Enforcement Action: This violation is being treated as a non-cited violation, consistent with Section 2.3.2 of the Enforcement Policy.

Failure to Establish a Program to Ensure Motor Operated Valves Continue to be Capable of Performing Their Design Basis Safety Functions Cornerstone Significance Cross-Cutting Aspect Report Section Mitigating Systems Green NCV 05000440/2021012-03 Open/Closed None (NPP)71111.21N.02 The inspectors identified a Green finding and associated NCV of Title 10 of the Code of Federal Regulations (10 CFR) Part 50, Subsection 55a(b)(3)(ii), for the licensees failure to establish a program that ensured the design basis safety functions of certain motor-operated valves (MOVs) would be met. Specifically, the licensee did not implement the Joint Owners Group MOV Periodic Verification Program in accordance with MPR-2524-A, Joint Owners Group (JOG) Motor Operated Valve Periodic Verification Program Summary, for reactor core isolation cooling steam supply isolation valves 1E51-F063 and 1E51-F064.

Description:

During the inspection, the inspectors reviewed Calculation MOVC-0076, Revision 0, which performed an Electric Power Research Institute (EPRI) Performance Prediction Methodology (PPM) Evaluation for valves 1E51-F063 and 1E51-F064 to determine the predicted thrust necessary to close the valve under steam blowdown conditions. The inspectors found that the EPRI PPM software had issued a Type 1 damage warning because the disk seat design radius for both valves did not meet the minimum EPRI PPM default radius.

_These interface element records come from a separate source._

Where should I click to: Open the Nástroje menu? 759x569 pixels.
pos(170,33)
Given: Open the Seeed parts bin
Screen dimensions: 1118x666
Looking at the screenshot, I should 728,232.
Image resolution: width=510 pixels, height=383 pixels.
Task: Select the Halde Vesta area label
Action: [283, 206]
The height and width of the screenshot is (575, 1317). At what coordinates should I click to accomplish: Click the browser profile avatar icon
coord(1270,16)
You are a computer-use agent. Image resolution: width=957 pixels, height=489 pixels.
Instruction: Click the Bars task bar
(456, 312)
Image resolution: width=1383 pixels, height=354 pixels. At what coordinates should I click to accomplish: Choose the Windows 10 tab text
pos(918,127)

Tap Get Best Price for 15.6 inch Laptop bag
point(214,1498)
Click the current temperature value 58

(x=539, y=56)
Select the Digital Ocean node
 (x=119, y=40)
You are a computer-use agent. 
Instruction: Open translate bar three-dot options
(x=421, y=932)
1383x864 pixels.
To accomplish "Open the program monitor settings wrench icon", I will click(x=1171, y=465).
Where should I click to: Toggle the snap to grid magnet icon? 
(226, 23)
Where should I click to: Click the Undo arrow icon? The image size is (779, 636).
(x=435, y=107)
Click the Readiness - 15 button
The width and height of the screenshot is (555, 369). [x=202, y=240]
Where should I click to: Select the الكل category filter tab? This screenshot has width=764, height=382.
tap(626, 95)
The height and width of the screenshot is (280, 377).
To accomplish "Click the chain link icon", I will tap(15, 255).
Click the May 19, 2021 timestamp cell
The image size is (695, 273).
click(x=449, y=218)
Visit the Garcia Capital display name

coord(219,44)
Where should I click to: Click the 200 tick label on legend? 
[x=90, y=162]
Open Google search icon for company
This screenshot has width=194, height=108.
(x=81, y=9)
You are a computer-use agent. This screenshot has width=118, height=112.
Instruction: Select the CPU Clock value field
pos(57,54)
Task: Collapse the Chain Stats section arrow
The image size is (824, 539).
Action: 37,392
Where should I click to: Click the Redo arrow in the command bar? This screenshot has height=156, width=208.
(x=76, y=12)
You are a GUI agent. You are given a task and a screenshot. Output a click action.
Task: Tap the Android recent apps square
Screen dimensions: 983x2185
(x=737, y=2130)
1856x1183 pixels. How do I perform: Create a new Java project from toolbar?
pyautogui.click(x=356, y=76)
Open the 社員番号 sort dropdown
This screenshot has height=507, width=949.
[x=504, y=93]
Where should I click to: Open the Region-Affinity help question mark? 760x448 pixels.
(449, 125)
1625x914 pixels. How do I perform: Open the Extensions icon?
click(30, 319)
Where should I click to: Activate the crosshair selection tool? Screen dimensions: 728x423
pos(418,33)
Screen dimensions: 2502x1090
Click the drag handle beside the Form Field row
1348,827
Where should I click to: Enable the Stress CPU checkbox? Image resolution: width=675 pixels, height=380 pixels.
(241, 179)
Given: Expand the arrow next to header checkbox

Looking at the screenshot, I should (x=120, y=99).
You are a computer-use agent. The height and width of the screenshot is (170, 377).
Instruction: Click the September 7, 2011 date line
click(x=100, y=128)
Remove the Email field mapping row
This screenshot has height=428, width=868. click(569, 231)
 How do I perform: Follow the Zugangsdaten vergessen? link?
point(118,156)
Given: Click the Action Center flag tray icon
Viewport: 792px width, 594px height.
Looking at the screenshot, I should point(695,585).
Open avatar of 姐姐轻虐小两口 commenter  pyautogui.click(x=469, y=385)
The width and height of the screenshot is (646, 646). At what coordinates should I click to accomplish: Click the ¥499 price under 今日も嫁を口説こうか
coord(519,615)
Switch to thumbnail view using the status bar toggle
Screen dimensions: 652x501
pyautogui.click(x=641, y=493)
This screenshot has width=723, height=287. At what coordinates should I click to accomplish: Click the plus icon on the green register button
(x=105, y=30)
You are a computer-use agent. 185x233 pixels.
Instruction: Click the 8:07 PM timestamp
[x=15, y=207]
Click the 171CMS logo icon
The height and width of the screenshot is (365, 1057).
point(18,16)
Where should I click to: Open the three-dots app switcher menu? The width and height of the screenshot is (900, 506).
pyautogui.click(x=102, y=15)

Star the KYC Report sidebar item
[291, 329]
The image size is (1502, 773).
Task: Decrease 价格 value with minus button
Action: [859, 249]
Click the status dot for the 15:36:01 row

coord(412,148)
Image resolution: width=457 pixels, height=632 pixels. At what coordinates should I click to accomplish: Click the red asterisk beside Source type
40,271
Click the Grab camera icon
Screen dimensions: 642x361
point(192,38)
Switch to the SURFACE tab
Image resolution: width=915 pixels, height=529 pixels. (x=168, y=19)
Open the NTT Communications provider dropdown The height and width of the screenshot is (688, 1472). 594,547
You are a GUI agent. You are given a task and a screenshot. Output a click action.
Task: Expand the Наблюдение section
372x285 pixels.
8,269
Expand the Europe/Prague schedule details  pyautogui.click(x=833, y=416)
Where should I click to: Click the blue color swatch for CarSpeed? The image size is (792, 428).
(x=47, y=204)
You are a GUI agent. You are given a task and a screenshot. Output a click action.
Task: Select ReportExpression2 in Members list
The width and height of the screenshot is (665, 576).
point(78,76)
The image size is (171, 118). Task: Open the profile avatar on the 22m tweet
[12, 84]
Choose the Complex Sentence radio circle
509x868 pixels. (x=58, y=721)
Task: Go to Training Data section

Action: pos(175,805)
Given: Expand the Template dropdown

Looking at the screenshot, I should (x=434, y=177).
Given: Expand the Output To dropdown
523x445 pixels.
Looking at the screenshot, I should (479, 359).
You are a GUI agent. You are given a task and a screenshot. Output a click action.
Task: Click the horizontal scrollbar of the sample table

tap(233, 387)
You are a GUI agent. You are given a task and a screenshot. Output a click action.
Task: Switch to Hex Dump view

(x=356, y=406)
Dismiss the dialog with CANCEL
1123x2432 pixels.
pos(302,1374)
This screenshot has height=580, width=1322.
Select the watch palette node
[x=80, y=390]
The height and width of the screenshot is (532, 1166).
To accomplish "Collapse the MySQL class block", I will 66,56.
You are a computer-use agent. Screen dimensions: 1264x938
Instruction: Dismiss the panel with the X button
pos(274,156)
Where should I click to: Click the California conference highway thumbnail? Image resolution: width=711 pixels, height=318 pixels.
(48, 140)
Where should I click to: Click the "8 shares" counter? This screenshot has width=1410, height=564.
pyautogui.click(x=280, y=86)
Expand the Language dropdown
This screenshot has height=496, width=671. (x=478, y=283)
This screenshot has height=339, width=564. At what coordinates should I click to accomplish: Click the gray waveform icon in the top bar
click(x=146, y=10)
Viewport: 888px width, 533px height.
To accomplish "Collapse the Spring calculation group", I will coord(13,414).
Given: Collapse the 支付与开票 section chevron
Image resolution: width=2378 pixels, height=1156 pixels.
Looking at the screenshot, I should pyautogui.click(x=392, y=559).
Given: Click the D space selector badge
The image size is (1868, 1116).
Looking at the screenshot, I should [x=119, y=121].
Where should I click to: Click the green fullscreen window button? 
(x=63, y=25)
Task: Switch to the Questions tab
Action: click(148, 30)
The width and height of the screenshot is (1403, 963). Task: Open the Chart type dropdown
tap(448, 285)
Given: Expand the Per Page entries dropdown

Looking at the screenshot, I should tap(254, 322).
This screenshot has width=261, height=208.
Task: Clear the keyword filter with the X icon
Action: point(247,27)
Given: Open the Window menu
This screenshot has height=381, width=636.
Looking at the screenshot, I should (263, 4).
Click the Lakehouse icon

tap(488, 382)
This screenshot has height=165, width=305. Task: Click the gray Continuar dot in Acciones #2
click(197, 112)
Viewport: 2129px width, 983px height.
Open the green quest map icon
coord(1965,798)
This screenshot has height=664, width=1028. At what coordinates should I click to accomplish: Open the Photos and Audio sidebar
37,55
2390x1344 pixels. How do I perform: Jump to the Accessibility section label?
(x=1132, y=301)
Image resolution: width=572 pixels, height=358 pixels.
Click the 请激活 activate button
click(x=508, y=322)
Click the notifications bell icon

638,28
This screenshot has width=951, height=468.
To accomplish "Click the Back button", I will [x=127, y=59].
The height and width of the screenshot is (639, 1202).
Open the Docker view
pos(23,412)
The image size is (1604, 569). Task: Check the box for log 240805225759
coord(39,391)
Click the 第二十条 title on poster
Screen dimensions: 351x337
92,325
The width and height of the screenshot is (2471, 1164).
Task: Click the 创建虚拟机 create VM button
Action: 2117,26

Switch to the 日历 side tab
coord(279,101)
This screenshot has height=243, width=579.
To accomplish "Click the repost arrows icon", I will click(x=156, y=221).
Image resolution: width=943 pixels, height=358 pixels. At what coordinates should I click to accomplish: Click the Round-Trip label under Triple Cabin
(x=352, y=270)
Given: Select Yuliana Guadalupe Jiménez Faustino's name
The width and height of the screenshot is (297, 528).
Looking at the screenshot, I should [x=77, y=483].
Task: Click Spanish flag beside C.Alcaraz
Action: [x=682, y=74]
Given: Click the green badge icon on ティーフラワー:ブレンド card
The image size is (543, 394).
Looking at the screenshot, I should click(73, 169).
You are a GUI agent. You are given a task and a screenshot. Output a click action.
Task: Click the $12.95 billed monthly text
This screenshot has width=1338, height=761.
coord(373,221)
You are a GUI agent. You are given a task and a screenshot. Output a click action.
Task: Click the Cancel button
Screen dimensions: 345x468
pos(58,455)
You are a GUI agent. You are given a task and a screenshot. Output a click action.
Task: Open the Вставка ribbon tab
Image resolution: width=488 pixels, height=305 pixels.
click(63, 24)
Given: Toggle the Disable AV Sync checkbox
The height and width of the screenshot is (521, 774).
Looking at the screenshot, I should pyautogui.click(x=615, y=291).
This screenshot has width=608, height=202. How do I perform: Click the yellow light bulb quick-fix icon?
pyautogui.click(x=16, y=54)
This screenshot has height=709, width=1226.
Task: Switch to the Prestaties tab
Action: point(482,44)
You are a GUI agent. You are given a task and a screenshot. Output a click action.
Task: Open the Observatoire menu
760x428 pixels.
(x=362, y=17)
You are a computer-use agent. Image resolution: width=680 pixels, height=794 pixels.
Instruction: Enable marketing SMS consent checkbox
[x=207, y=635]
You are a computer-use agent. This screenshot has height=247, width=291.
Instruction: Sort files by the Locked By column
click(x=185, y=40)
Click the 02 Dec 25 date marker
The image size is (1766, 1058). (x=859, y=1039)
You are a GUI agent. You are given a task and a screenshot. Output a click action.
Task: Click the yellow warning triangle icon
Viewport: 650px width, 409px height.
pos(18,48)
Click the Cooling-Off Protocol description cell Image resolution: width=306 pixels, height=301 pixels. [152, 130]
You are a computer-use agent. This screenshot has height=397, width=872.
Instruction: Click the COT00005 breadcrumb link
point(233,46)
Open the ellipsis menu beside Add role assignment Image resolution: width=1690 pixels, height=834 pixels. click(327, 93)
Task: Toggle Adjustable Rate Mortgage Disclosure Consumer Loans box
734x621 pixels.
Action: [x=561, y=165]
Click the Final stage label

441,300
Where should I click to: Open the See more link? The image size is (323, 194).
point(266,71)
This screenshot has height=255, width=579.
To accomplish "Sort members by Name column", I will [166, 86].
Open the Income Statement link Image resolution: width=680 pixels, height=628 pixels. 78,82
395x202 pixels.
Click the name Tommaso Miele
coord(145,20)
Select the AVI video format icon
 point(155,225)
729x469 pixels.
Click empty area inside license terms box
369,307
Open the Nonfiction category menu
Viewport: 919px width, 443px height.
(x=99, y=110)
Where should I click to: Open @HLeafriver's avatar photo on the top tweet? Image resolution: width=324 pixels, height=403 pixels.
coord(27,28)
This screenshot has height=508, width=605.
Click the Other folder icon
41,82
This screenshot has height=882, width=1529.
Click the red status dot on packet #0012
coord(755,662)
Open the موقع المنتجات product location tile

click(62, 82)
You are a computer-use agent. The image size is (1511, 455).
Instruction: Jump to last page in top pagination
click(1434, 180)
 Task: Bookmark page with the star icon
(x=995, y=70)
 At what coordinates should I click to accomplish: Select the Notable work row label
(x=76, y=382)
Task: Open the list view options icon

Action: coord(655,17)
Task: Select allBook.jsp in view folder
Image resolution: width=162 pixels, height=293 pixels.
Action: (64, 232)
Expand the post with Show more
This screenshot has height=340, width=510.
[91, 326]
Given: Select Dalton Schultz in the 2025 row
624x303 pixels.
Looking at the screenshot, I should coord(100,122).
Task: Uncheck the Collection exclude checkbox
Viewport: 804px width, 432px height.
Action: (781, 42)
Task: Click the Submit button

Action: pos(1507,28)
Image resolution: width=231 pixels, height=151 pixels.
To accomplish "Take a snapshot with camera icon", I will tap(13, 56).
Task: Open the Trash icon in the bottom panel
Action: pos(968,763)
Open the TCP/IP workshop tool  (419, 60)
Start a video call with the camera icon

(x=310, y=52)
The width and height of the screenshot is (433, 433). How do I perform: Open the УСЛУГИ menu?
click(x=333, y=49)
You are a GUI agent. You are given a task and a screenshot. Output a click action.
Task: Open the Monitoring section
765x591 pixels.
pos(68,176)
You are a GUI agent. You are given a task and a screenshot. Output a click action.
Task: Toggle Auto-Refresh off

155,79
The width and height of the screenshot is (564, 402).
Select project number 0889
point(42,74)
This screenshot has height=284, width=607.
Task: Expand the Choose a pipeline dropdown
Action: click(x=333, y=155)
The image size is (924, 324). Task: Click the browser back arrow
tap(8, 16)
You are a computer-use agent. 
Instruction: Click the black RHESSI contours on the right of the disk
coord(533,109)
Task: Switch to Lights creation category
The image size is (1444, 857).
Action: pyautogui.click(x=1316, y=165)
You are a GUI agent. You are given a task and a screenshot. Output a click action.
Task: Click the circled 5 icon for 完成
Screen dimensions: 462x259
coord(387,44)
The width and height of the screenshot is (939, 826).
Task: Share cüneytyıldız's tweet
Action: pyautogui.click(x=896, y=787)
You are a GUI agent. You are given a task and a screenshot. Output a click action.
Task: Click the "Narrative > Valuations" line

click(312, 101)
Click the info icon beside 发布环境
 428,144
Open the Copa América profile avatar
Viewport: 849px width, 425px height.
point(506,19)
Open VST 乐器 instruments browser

EPRI TR-103237-R1-T1 (Non-Proprietary Version), "EPRI MOV Performance Prediction Program," states the following about a Type 1 Warning, The conditions at the interface are likely to produce material damage, and the friction coefficient cannot be reliably bounded. Although thrust results are generated by the model to carry the calculation to completion, the valve is considered to be unpredictable at all subsequent stroke positions. Type 1 warnings are only generated for contacts involving a Stellite sharp edge above the appropriate load thresholds.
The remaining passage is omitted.